Frederick Forsyth, le technicien du thriller britannique
De "Chacal" (1971) à "Kill List" (2013), Frederick Forsyth, mort lundi à 86 ans, a écrit une vingtaine de romans vendus à quelque 70 millions d'exemplaires à travers le monde.
Sa spécialité: des thrillers extrêmement bien documentés où mercenaires, espions et crapules s'entrechoquent dans des jeux de pouvoir haletants et réalistes.
Car ce Britannique bien charpenté, à l'oeil vif et au visage long, a trouvé la matière première de ses livres dans sa propre vie rocambolesque de reporter.
L'idée lui vient d'écrire des livres en 1969. Il a alors 30 ans et rentre du Biafra où il a couvert pour la BBC la guerre civile dans le sud-est du Nigeria (1967-70), déclenchée par la proclamation de l'indépendance de la République du Biafra. Mais ses analyses jugées pro-biafraises ne plaisent pas à la ligne officielle de la radio et du Foreign Office. Il démissionne et le voilà sans le sou.
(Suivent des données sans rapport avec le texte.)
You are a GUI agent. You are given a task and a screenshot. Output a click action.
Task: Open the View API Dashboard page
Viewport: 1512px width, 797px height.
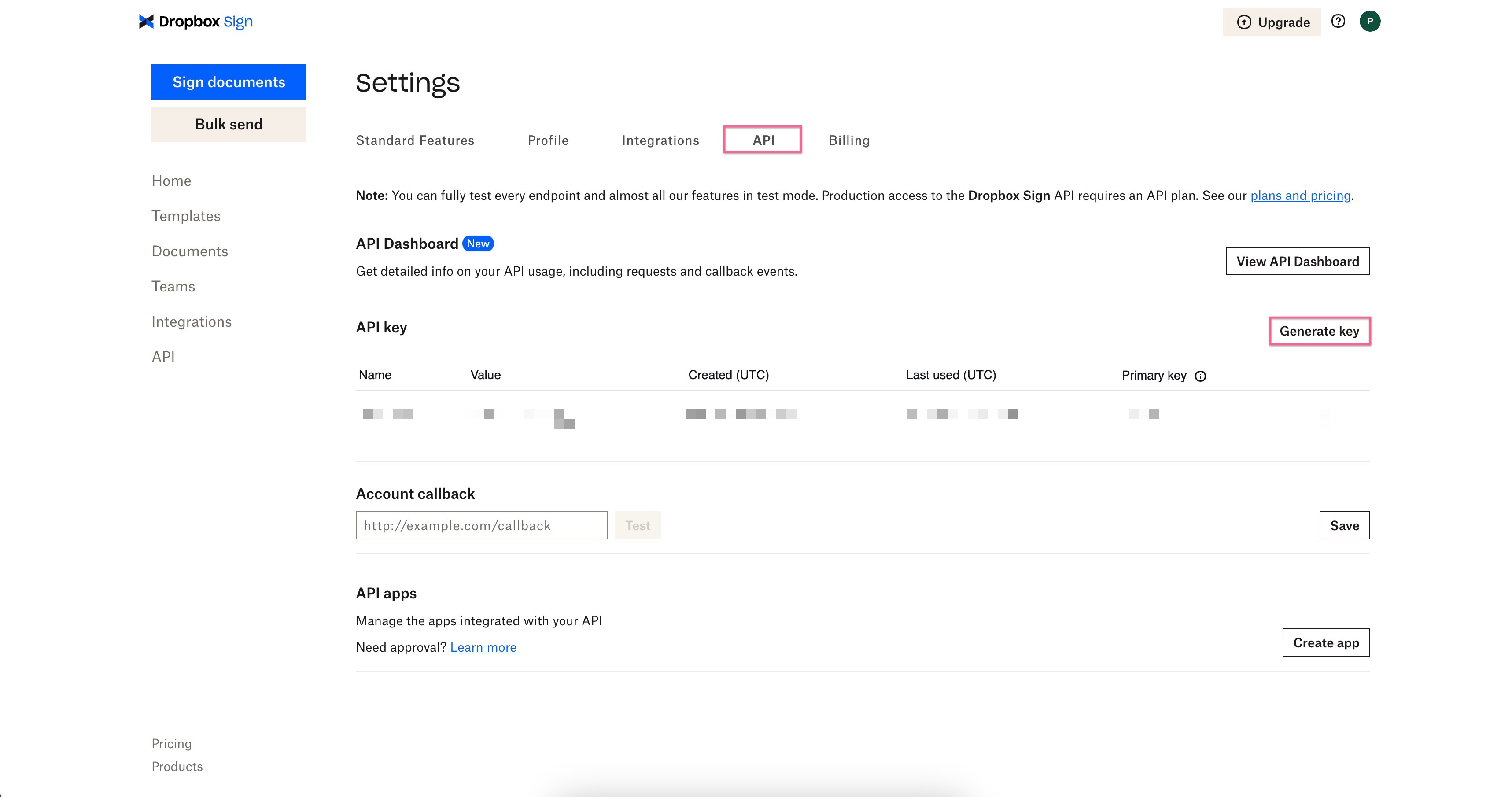click(1297, 261)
Il puise alors dans ses souvenirs de correspondant à Paris où l'agence Reuters, à la recherche d'un journaliste parlant français, l'avait envoyé au début des années 1960. "Un miracle" pour ce jeune pigiste, né le 25 août 1938 dans le Kent, d'un père fourreur et d'une mère couturière.
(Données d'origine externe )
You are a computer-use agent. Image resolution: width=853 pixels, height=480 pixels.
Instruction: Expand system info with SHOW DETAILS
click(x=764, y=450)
Entre 1961 et 1963, "je suis devenu l'ombre de De Gaulle", explique-t-il dans son autobiographie "L'Outsider" (2016). C'était la fin de la guerre d'Algérie et les débuts de l'OAS. "Le jour de l'attentat du petit Clamart, j'étais à Paris ... J'ai trouvé là la toile de fond de mon premier livre".
Minutie, précision, vraisemblance
Pour écrire, cet ancien pilote de la RAF se fixe deux règles alors tout à fait inhabituelles: garder les vrais noms des personnages et raconter l'histoire avec toutes les précisions techniques possibles.
A sa suite, des écrivains comme Tom Clancy, Robert Ludlum et Robert Littell, qui voyaient en lui l'inventeur du genre techno-thriller, suivront ces mêmes règles.
"Chacal" - refusé par cinq éditeurs - est finalement publié en 1971 par Mercure de France. Neuf millions de lecteurs achètent cette histoire de tueur professionnel engagé par l'OAS pour tuer le général. Le best-seller est adapté au cinéma par Fred Zinnemann en 1973.
Tous les quatre ans environ, le journaliste d'investigation passé par Berlin-est, Israël ou encore la Guinée équatoriale, sort un nouveau roman écrit en suivant la même méthode: après cinq à six mois de recherches, il s'enferme trois mois.
"Je voyage beaucoup, j'essaie en général d'aller voir moi-même tous les endroits que je décris, même pour une petite scène", expliquait celui qui avouait détester écrire.
Ainsi, pour "Le dossier Odessa" (1972) sur la traque d'anciens nazis, il rencontre Simon Wiesenthal. Pour "Les chiens de guerre" (1974), il se rend à Hambourg et entre en contact avec des marchands d'armes.
C'est au retour d'un ultime voyage en Somalie pour "Kill list" (2013) que sa seconde épouse lui assène: "Tu es trop vieux, ces endroits sont terriblement dangereux et tu n'as plus le pas aussi agile et rapide que par le passé".
Quelques recherches "très frustrantes" sur internet plus loin, il en tire la conclusion qui s'impose: "L'Outsider", son autobiographie, sera, à 78 ans, son "chant du signe", dit-il dans un jeu de mots.
Il y révèle avoir collaboré avec les services secrets britanniques. Au Nigeria, en RDA, en Afrique du Sud, il a joué les informateurs et les intermédiaires. Ce qui a fait de lui, à défaut d'être un John Le Carré, un écrivain remarquablement informé. "J'écris des romans qui se vendent, ce n'est pas de la grande littérature et je l'admets".
En 2018, il ne résiste pas à la tentation d'écrire un dernier roman, "The Fox", non traduit en français.